THE TASK
In the records below, find the line holding "Task: Select the"; copy it and every line after it to the end, omitting all images.

RECORDS FOR THE EXERCISE
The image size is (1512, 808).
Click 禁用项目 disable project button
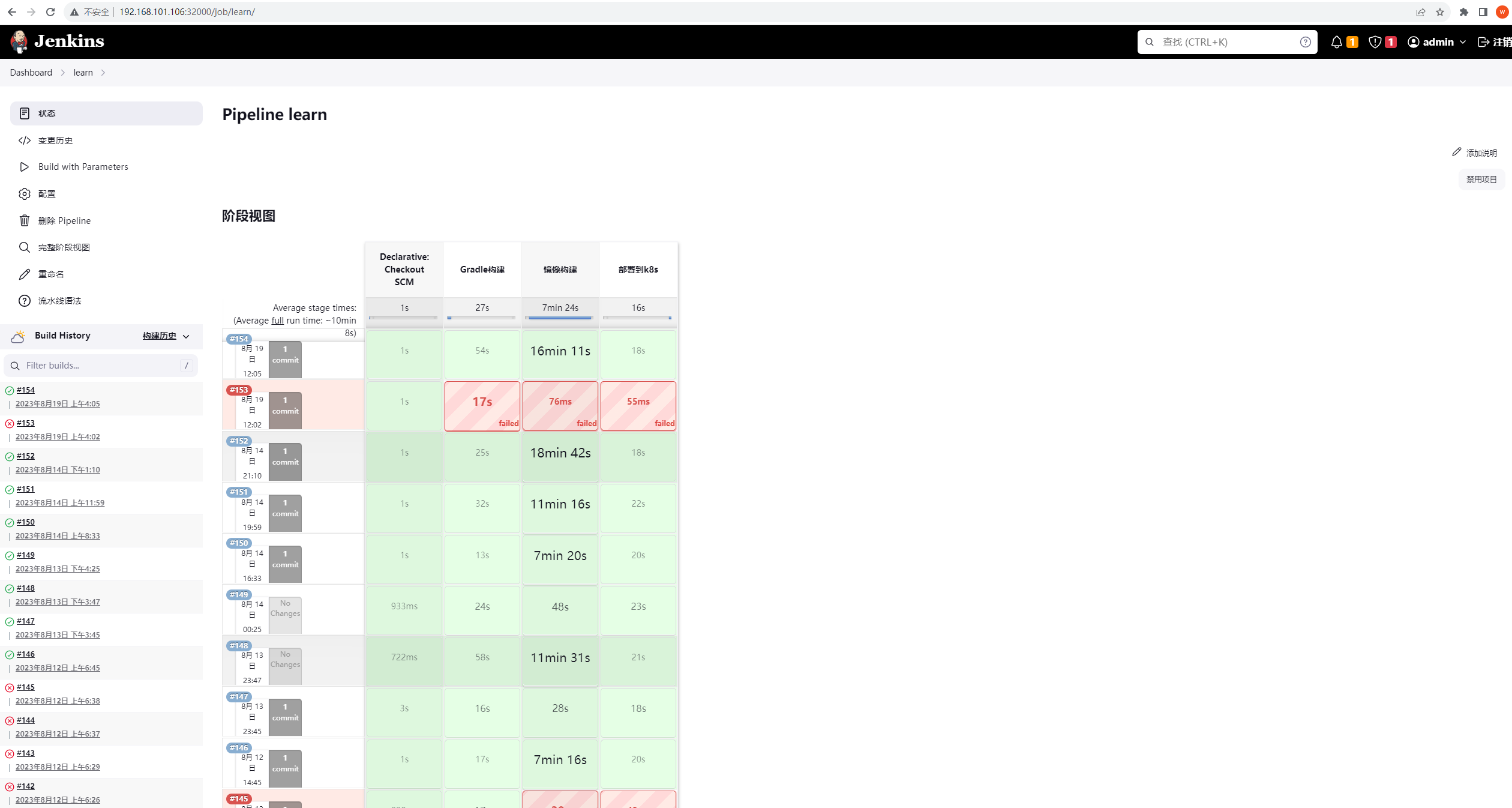click(1484, 179)
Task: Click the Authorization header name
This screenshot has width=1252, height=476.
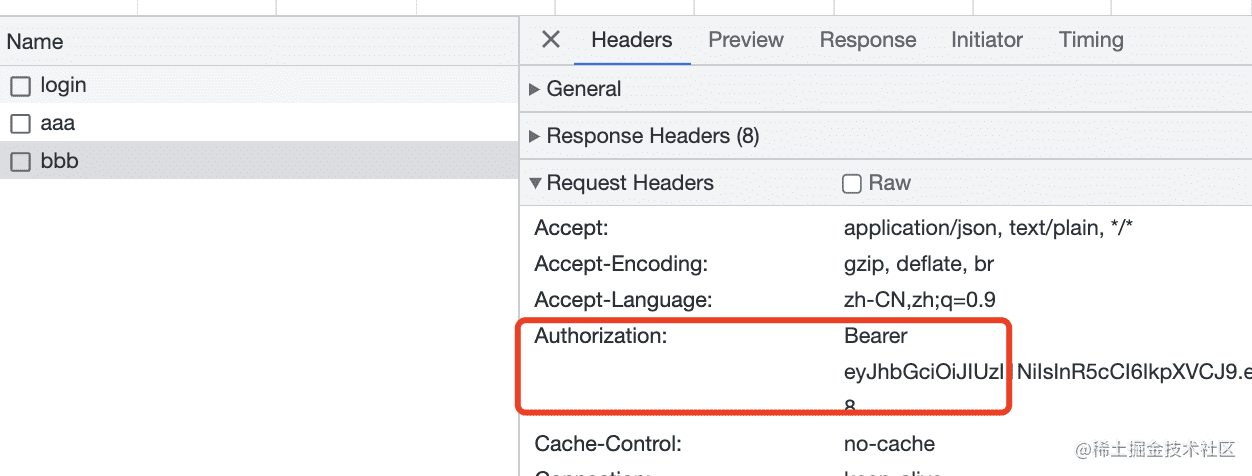Action: (x=600, y=336)
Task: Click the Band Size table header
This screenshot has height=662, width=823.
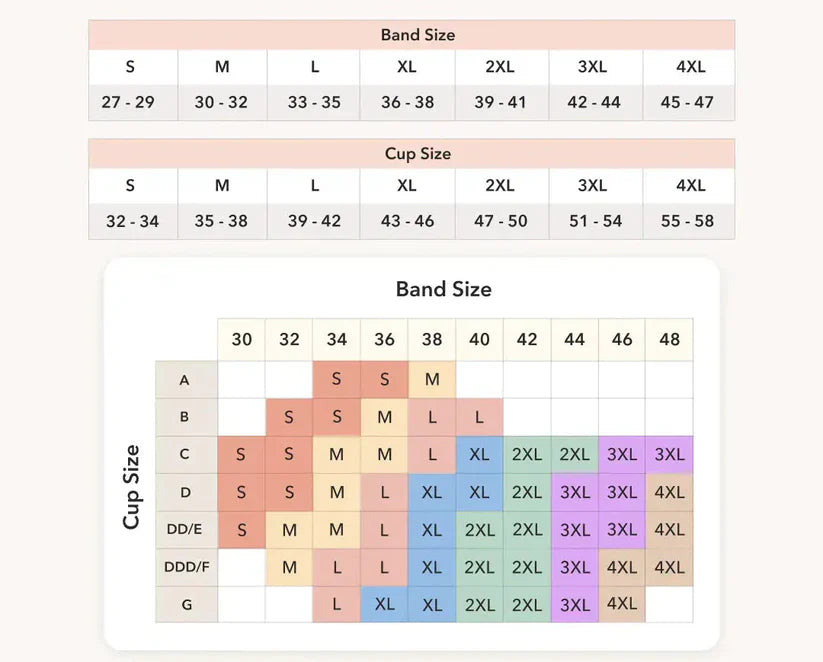Action: point(412,35)
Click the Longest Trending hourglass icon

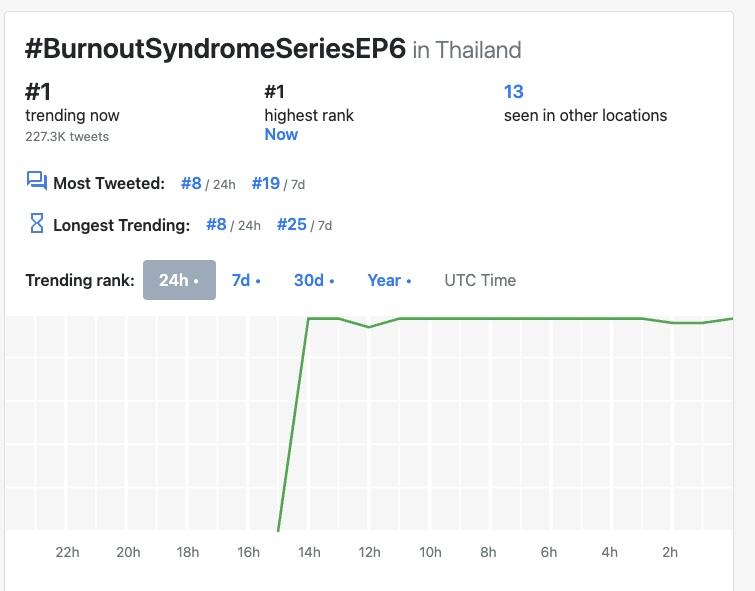pyautogui.click(x=37, y=224)
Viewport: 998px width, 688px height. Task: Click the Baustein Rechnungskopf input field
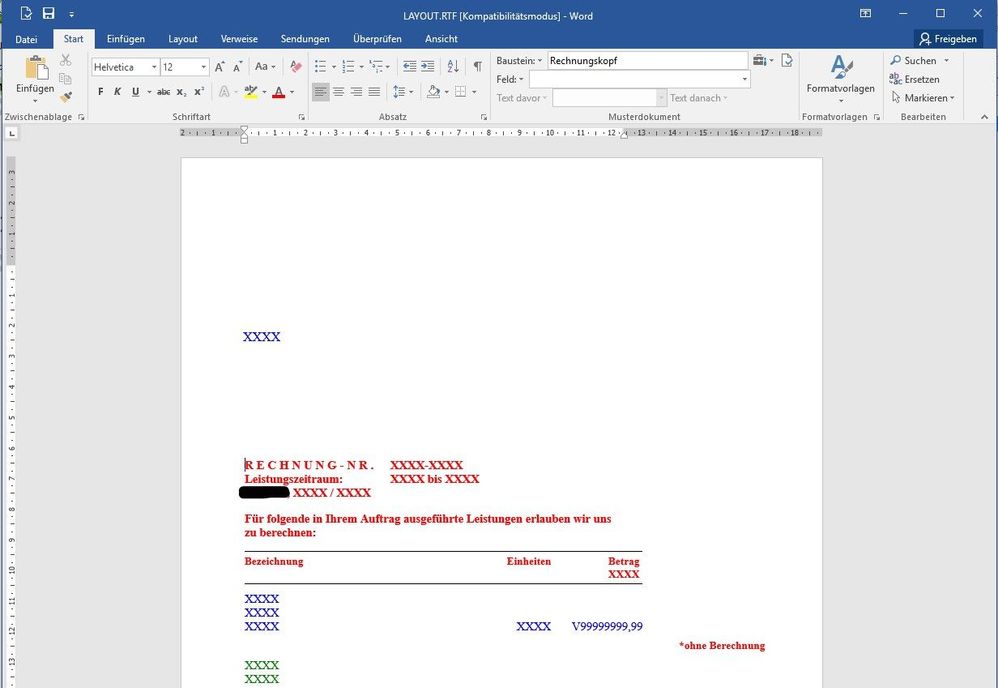(x=646, y=61)
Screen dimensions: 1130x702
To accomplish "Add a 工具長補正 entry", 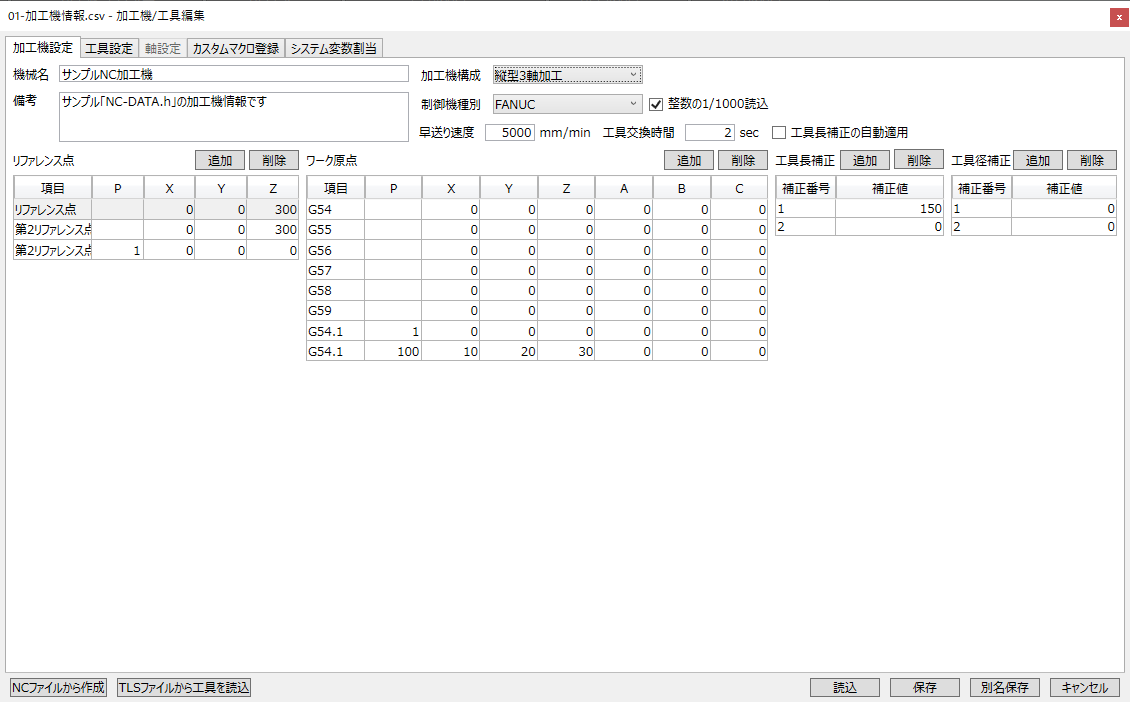I will [864, 160].
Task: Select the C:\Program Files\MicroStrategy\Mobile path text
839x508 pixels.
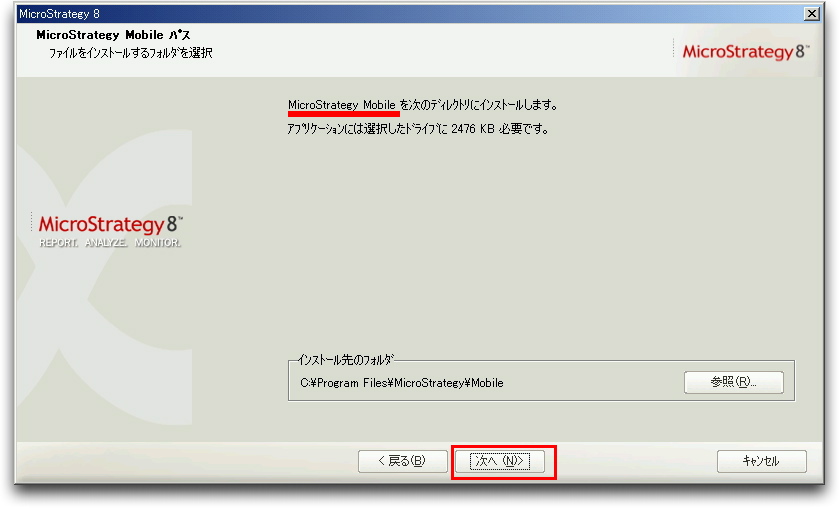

TASK ANSWER
Task: Select the C:\Program Files\MicroStrategy\Mobile path text
839x508 pixels.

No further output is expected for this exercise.